■ **Excerpt**
- - -
If Holders desire to tender Notes pursuant to the Offers and (i)
certificates for such Notes are not lost but are not immediately available, (ii)
time will not permit this Letter of Transmittal, certificates for such Notes or
other required documents to reach the Depositary prior to the Expiration Time or
(iii) the procedures for book-entry transfer cannot be completed prior to the
Expiration Time, such Holders may effect a tender of the Notes in accordance
with the guaranteed delivery procedures set forth in the Offer to Purchase under
the caption "Procedures for Tendering Notes--Guaranteed Delivery."
Pursuant to the guaranteed delivery procedures:
(a) such tender and delivery must be made by or through an
"Eligible Institution" that is a participant in the Security Transfer
Agents Medallion Program or the Stock Exchange Medallion Program;
(b) on or prior to the Expiration Time, the Depositary must have
received from such Eligible Institution, at one of the addresses of the
Depositary set forth herein, a properly completed and duly executed
Notice of Guaranteed Delivery (by manually signed facsimile
transmission, mail or hand delivery) in substantially the form provided
by the Company, setting forth the name(s) and address(es) of the
registered Holder(s), and the principal amount of the Notes being
tendered, and stating that the tender is being made thereby and
guaranteeing that, within three New York Stock Exchange ("NYSE")
trading days after the date of the Notice of Guaranteed Delivery, a
properly completed and duly executed Letter of Transmittal (or a
manually signed facsimile), together with certificates for such Notes
(or confirmation of book-entry transfer of such Notes into the
Depositary's account with the Book-Entry Transfer Facility and, if
applicable, an Agent's Message in lieu of the Letter of Transmittal),
and any other documents required by this Letter of Transmittal and the
instructions hereto, will be deposited by such Eligible Institution
with the Depositary; and
(c) this Letter of Transmittal (or a manually signed facsimile),
properly completed and duly executed with any required signature
guarantees, together with certificates for all physically delivered
Notes in proper form for transfer (or confirmation of book-entry
transfer of such Notes into the Depositary's account with the
Book-Entry Transfer Facility and, if applicable, an Agent's Message in
lieu of the Letter of Transmittal), and any other required documents
must be received by the Depositary within three NYSE trading days after
the date of the Notice of Guaranteed Delivery.
- - -
■ **Data section**

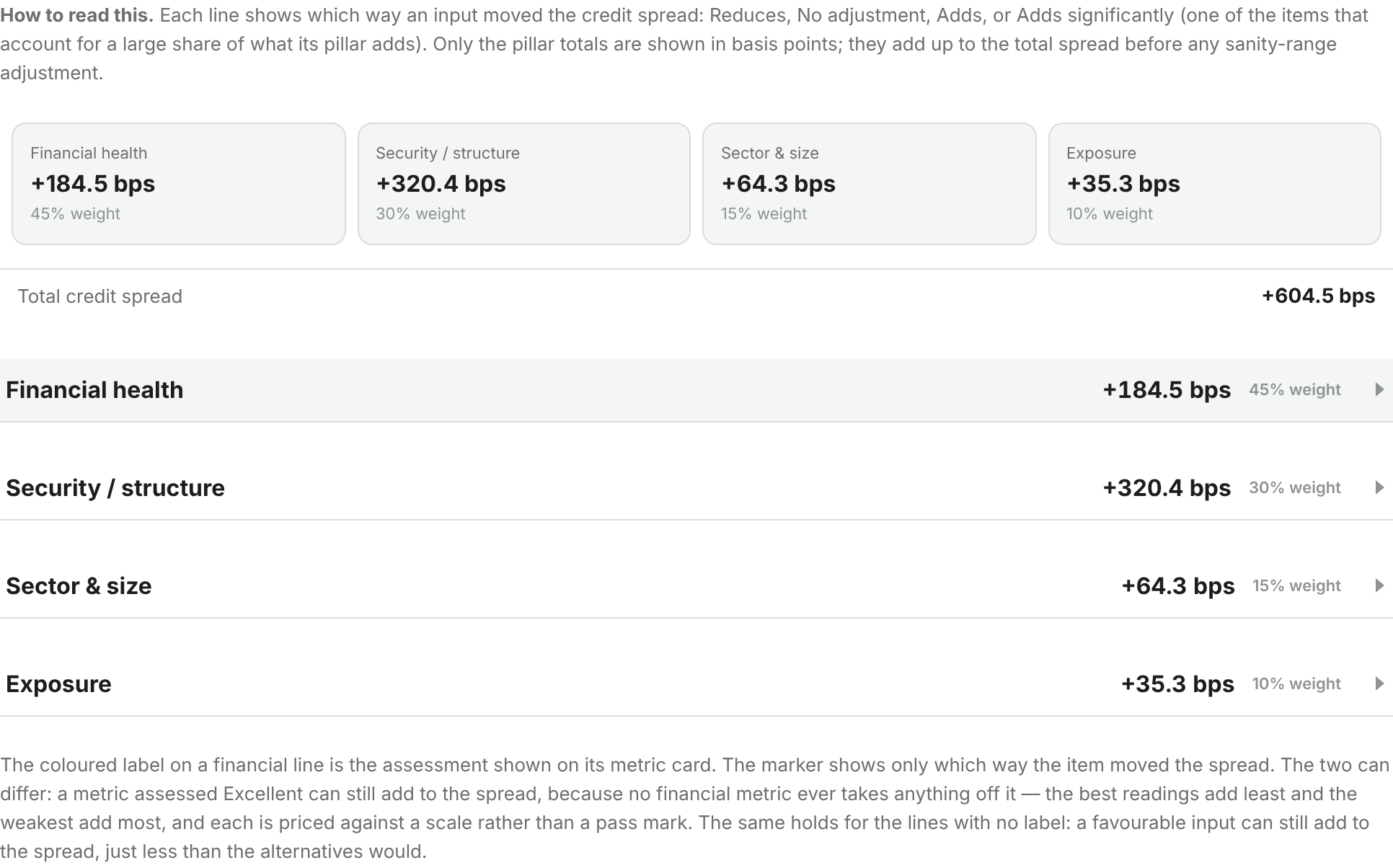Select the Exposure summary card
1393x868 pixels.
1215,184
- - -
■ **Stated problem**
In the excerpt on guaranteed delivery procedures, within how many NYSE trading days after the date of the Notice of Guaranteed Delivery must the Depositary receive the Letter of Transmittal and other required documents?

■ **Reply**
Within three NYSE trading days.